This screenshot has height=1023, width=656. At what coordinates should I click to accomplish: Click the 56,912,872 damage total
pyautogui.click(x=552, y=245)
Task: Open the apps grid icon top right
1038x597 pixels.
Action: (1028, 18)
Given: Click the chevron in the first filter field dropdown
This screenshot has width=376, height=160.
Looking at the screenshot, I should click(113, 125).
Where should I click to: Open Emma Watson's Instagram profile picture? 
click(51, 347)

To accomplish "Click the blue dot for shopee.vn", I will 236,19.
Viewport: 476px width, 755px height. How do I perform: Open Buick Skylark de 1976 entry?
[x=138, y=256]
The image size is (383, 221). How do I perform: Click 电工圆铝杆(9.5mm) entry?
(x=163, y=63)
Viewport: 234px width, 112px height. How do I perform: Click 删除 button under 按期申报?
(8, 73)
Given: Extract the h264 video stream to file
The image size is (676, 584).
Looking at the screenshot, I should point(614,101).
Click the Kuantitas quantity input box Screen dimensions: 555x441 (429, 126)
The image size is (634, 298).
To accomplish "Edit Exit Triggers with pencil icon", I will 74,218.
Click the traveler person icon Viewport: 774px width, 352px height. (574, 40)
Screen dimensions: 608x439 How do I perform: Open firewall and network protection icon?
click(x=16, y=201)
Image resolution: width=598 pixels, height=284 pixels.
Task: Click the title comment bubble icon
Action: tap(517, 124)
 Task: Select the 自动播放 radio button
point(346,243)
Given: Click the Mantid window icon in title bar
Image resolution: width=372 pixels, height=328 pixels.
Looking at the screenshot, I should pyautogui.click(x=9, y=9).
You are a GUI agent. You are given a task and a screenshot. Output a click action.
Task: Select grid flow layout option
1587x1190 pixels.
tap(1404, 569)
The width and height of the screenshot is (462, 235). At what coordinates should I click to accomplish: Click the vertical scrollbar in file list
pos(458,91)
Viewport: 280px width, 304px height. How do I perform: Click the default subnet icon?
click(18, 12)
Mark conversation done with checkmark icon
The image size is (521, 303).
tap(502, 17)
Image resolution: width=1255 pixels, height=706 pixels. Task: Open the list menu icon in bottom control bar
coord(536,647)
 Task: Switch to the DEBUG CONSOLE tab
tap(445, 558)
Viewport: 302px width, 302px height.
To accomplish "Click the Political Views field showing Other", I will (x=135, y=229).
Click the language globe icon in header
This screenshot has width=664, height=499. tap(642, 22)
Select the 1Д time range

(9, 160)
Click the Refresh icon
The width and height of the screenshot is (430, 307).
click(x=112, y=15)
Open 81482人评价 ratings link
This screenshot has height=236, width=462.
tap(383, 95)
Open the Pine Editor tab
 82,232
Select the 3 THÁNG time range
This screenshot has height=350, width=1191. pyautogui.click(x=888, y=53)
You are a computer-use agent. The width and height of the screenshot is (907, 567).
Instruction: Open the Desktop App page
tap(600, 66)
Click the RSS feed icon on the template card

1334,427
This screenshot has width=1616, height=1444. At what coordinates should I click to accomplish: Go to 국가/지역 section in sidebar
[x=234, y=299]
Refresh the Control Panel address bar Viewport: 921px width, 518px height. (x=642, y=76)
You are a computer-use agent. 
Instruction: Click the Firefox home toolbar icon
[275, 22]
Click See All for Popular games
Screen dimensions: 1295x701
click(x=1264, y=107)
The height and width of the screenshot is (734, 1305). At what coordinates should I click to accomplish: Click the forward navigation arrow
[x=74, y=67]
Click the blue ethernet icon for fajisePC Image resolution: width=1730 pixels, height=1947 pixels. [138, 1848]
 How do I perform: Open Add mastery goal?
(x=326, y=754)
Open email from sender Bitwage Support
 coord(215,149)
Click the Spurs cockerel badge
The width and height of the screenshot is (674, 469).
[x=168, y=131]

★ ★ ★ ★

# Brief
Please copy the rows above word for word, from the line with "Screen dimensions: 608x439" up to and including the line with "Refresh the Control".

# Task answer
Screen dimensions: 608x439 How do I perform: Open firewall and network protection icon?
click(x=16, y=201)
Image resolution: width=598 pixels, height=284 pixels.
Task: Click the title comment bubble icon
Action: tap(517, 124)
 Task: Select the 自动播放 radio button
point(346,243)
Given: Click the Mantid window icon in title bar
Image resolution: width=372 pixels, height=328 pixels.
Looking at the screenshot, I should pyautogui.click(x=9, y=9).
You are a GUI agent. You are given a task and a screenshot. Output a click action.
Task: Select grid flow layout option
1587x1190 pixels.
tap(1404, 569)
The width and height of the screenshot is (462, 235). At what coordinates should I click to accomplish: Click the vertical scrollbar in file list
pos(458,91)
Viewport: 280px width, 304px height. How do I perform: Click the default subnet icon?
click(18, 12)
Mark conversation done with checkmark icon
The image size is (521, 303).
tap(502, 17)
Image resolution: width=1255 pixels, height=706 pixels. Task: Open the list menu icon in bottom control bar
coord(536,647)
 Task: Switch to the DEBUG CONSOLE tab
tap(445, 558)
Viewport: 302px width, 302px height.
To accomplish "Click the Political Views field showing Other", I will (x=135, y=229).
Click the language globe icon in header
This screenshot has width=664, height=499. tap(642, 22)
Select the 1Д time range

(9, 160)
Click the Refresh icon
The width and height of the screenshot is (430, 307).
click(x=112, y=15)
Open 81482人评价 ratings link
This screenshot has height=236, width=462.
tap(383, 95)
Open the Pine Editor tab
 82,232
Select the 3 THÁNG time range
This screenshot has height=350, width=1191. pyautogui.click(x=888, y=53)
You are a computer-use agent. The width and height of the screenshot is (907, 567).
Instruction: Open the Desktop App page
tap(600, 66)
Click the RSS feed icon on the template card

1334,427
This screenshot has width=1616, height=1444. At what coordinates should I click to accomplish: Go to 국가/지역 section in sidebar
[x=234, y=299]
Refresh the Control Panel address bar Viewport: 921px width, 518px height. (x=642, y=76)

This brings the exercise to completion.